Don’t construe Pakistan’s quest for friendship as weakness, PM Imran to India

  • 'They have some misunderstanding. When we, want friendship, it means we desire to end poverty in the subcontinent'
Pakistan

LAHORE – Prime Minister Imran Khan has said Pakistan will not bow to threats from India, adding if the neighbouring country continued with threats then the entire nation is standing united.

Addressing government employees in Lahore, the prime minister stressed that Pakistan’s quest for better relations with India should not be construed as our weakness because the objective behind this pursuit was to bring the people of the subcontinent out of poverty by starting trade activity.

“They have some misunderstanding. When we, want friendship, it means we desire to end poverty in the subcontinent. Trade will also revive. Someone should not misunderstand it. This should not be construed as weakness,” the prime minister remarked during his daylong visit to the Punjab capital.

“The people of this country never succumbed to any pressure from any superpower. If they hurl any threat, the whole nation stands united to face till the end.”

The prime minister expressed hope that the Indian leadership will let go of arrogance and better relations will take place between the two countries.

Cancellation of Pak-India talks at UNGA

Relations between the two nuclear neighbours have once again turned sour after the Indian government cancelled a meeting between the Pakistani and Indian foreign ministers, scheduled to be held on the sidelines of the United Nations General Assembly, just a day after confirming the development.

PM Imran had written a letter to his Indian counterpart Narendra Modi expressing his desire for talks between the two countries and also suggested a meeting between the foreign ministers of the two countries.

Delhi’s cancellation of the confirmed meeting was followed by Indian army chief threatening Pakistan with ‘surprise action’ by Indian security forces.

Threats from Indian army chief

“We need to take stern action to avenge the barbarism that terrorists and the Pakistan Army have been carrying out. Yes, it’s time to give it back to them in the same coin, not resorting to similar kind of barbarism. But I think the other side must also feel the same pain,” General Bipin Rawat stated over the weekend.

To a question of talks with Islamabad, the Indian general reiterated the government’s stand that “talks and terrorism cannot go together”.

“I think our government’s policy has been quite clear and concise. We’ve made no bones about the fact that talks and terrorism can’t go hand in hand. Pakistan needs to curb the menace of terrorism,” Gen Rawat added.

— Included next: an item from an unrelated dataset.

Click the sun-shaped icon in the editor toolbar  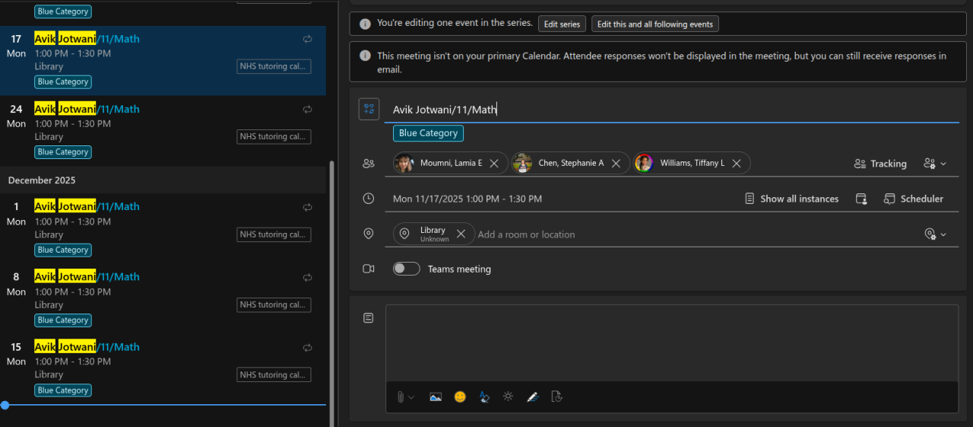(x=508, y=397)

‘Dialogue, not war is course to peace’

Pakistan Army termed Rawat’s statement as “irresponsible”, saying “India should not disturb the peace process.”

The DG of Inter Services Public Relations, Major General Asif Ghafoor warned India that the nuclear-armed country is capable of defending its borders if a war is waged on it.

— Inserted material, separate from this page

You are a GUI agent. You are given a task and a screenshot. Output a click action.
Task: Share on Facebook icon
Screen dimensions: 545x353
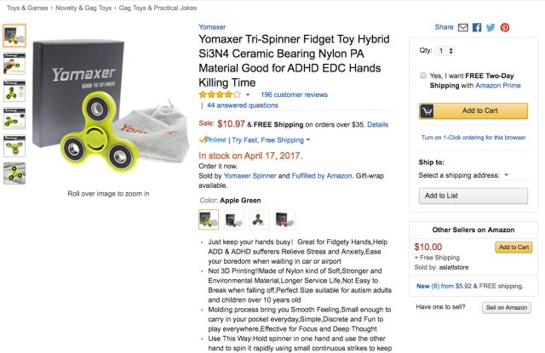pos(477,27)
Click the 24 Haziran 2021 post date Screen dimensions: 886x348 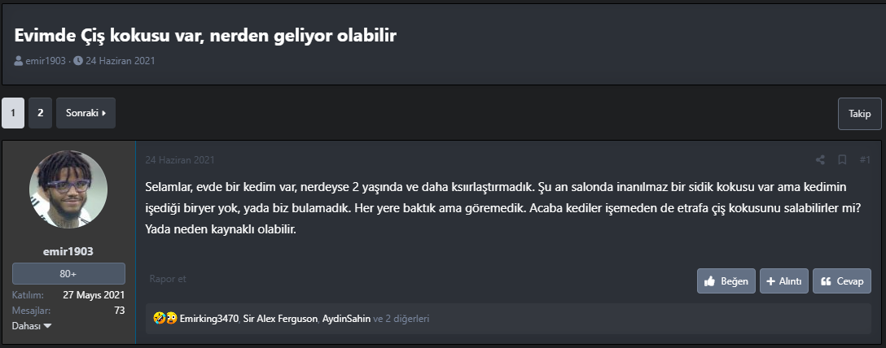tap(180, 159)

“We [Pakistan Army] are ready for war but choose to walk the path of peace in the interest of the people of Pakistan, the neighbours and the region,” the military’s spokesman said in reaction to Gen Rawat’s threats.

‘Dialogue not war is course to peace,’ DG-ISPR on Indian army chief’s threat of ‘surprise action’ against Pakistan

Gen Ghafoor said Pakistan has a long-standing record of fighting terrorism, adding “we know the price [that is paid] for peace”.

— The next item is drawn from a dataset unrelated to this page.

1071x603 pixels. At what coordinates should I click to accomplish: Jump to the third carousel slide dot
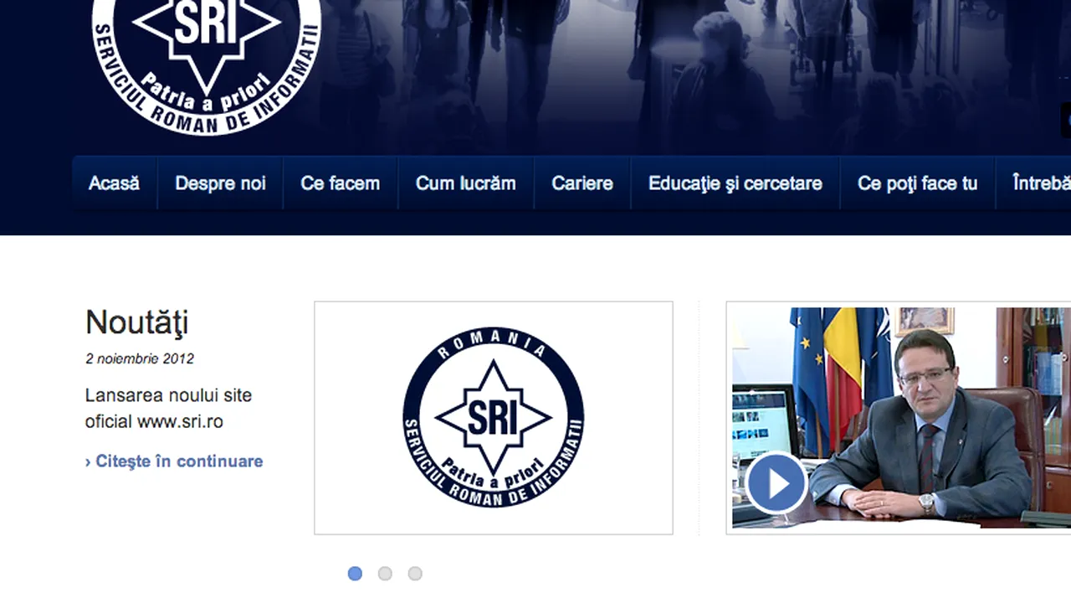[415, 574]
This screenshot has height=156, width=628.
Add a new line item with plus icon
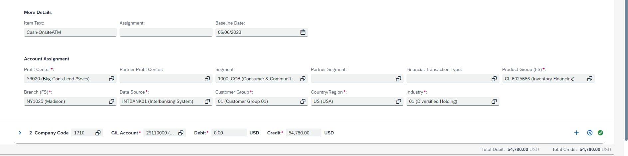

“We have struggled to achieve peace in the last two decades. We can never do anything to disgrace any soldier,” he asserted, strongly denying the claims made by India that hold the Pakistan Army responsible for the killing of a Border Security Force (BSF) soldier.

“They have in the past as well laid the blame on us for mutilating the body of a fallen soldier. We are a professional army. We never engage in such acts.

“As far as the issuance of postal tickets is concerned, the UN released a human rights violation report following which the then interim government issued those tickets highlighting the plight of Kashmiris.

“To turn this into an excuse that the peace process has been tainted or that Pakistan has somehow changed its stance, is inappropriate,” the ISPR chief said.

“There is a freedom struggle going on in the Indian occupied Kashmir, and Burhan Wani onwards, it is completely a political movement,” Ghafoor said, adding that the struggle for independence has become a part of the DNA of Kashmiris and this is now the third generation which is willing to sacrifice their lives for the cause.

“They [India] should come forward for a dialogue. Whenever attempts for dialogue have failed, it is because India has run away from the table.

“The government of Pakistan’s offer still stands for India to come forward and hold talks with us,” the ISPR chief said.

Moreover, Gen Ghafoor reasoned that India was resorting to such statements as it faced domestic issues, including the corruption allegations on the Modi government.